Target position records
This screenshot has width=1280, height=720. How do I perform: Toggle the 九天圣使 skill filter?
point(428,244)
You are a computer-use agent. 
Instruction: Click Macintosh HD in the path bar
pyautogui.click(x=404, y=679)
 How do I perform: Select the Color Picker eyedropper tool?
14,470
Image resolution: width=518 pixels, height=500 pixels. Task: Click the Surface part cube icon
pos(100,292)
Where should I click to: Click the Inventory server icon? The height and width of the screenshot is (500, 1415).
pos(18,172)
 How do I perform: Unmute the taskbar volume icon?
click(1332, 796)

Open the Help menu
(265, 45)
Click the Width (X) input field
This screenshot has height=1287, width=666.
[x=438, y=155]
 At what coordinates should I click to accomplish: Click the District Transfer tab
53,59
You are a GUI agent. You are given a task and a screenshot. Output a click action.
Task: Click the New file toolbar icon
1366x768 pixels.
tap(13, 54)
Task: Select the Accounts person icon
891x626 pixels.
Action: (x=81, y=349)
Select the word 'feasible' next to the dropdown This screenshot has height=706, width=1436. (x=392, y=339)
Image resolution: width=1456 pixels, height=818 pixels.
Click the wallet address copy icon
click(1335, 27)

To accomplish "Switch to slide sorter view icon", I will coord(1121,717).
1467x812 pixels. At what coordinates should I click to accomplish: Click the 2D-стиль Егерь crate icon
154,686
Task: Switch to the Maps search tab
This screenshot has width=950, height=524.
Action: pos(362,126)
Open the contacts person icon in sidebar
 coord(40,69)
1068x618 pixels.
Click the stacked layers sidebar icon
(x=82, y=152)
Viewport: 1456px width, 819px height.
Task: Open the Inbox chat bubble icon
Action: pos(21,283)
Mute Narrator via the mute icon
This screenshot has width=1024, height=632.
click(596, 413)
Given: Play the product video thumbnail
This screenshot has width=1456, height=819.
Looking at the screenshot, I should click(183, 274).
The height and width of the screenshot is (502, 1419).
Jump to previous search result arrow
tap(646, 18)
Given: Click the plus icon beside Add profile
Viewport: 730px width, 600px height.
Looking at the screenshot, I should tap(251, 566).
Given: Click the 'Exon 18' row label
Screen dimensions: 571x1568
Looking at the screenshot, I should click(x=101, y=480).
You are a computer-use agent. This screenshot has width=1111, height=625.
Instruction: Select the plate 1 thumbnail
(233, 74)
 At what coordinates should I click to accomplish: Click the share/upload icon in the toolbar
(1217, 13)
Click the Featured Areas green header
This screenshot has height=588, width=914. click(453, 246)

WORK TO DO » Copy out the lines of the entries above verbatim, from the line with "1068x618 pixels." up to and including the line with "Looking at the screenshot, I should click(183, 274).".

SOLUTION »
1068x618 pixels.
Click the stacked layers sidebar icon
(x=82, y=152)
Viewport: 1456px width, 819px height.
Task: Open the Inbox chat bubble icon
Action: pos(21,283)
Mute Narrator via the mute icon
This screenshot has width=1024, height=632.
click(596, 413)
Given: Play the product video thumbnail
This screenshot has width=1456, height=819.
Looking at the screenshot, I should click(183, 274).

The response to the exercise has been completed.